[英]How to get quantized weights from TensorFlow's quantization aware training with experimental quantization
I'm using TensorFlow's quantization aware training API and wish to deploy a model with arbitrary bit-width.我正在使用 TensorFlow 的量化感知训练 API 并希望部署具有任意位宽的 model。 As only 8 bit quantization is supported for tflite deployment I will deploy with a custom inference algorithm, but I still need to access the weights of the model in the correct size.由于 tflite 部署仅支持 8 位量化,我将使用自定义推理算法进行部署,但我仍然需要以正确的大小访问 model 的权重。

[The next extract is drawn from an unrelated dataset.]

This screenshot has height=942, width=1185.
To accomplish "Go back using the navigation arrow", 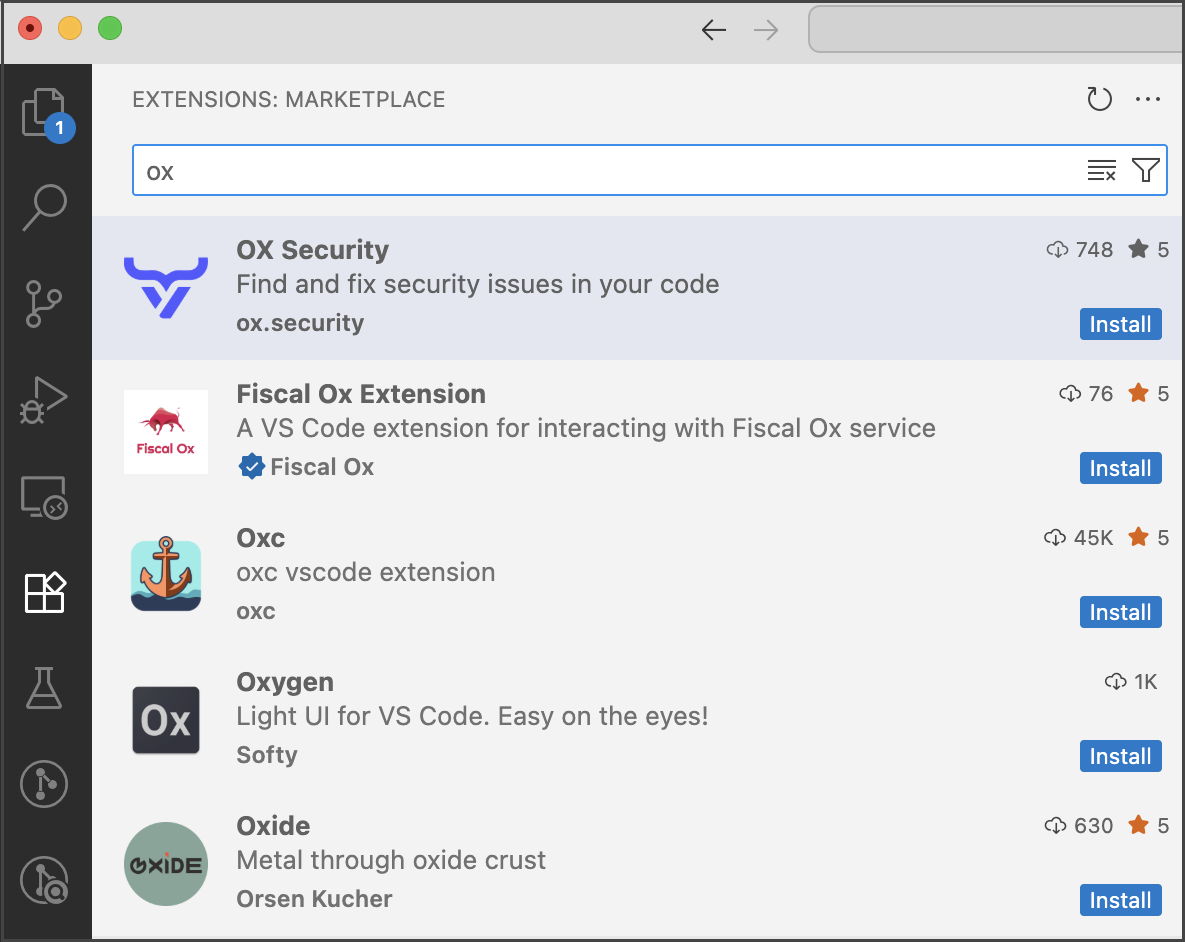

Currently after using quantization aware training my model is still in floating point, and as far as I've seen the only way to access the quantized weights is to convert the model to tflite format.目前,在使用量化感知训练后,我的 model 仍处于浮点状态,据我所知,访问量化权重的唯一方法是将 model 转换为 tflite 格式。 However, this is impossible when using experimental functions.但是,在使用实验功能时这是不可能的。
Here is my quantize config class:这是我的量化配置 class:
class Quantizer(tfmot.quantization.keras.QuantizeConfig):
# Configure how to quantize weights.
def get_weights_and_quantizers(self, layer):
return [(layer.kernel, tfmot.quantization.keras.quantizers.LastValueQuantizer(num_bits=8, symmetric=True, narrow_range=False, per_axis=False))]
# Configure how to quantize activations.
def get_activations_and_quantizers(self, layer):
return [(layer.activation, tfmot.quantization.keras.quantizers.MovingAverageQuantizer(num_bits=8, symmetric=False, narrow_range=False, per_axis=False))]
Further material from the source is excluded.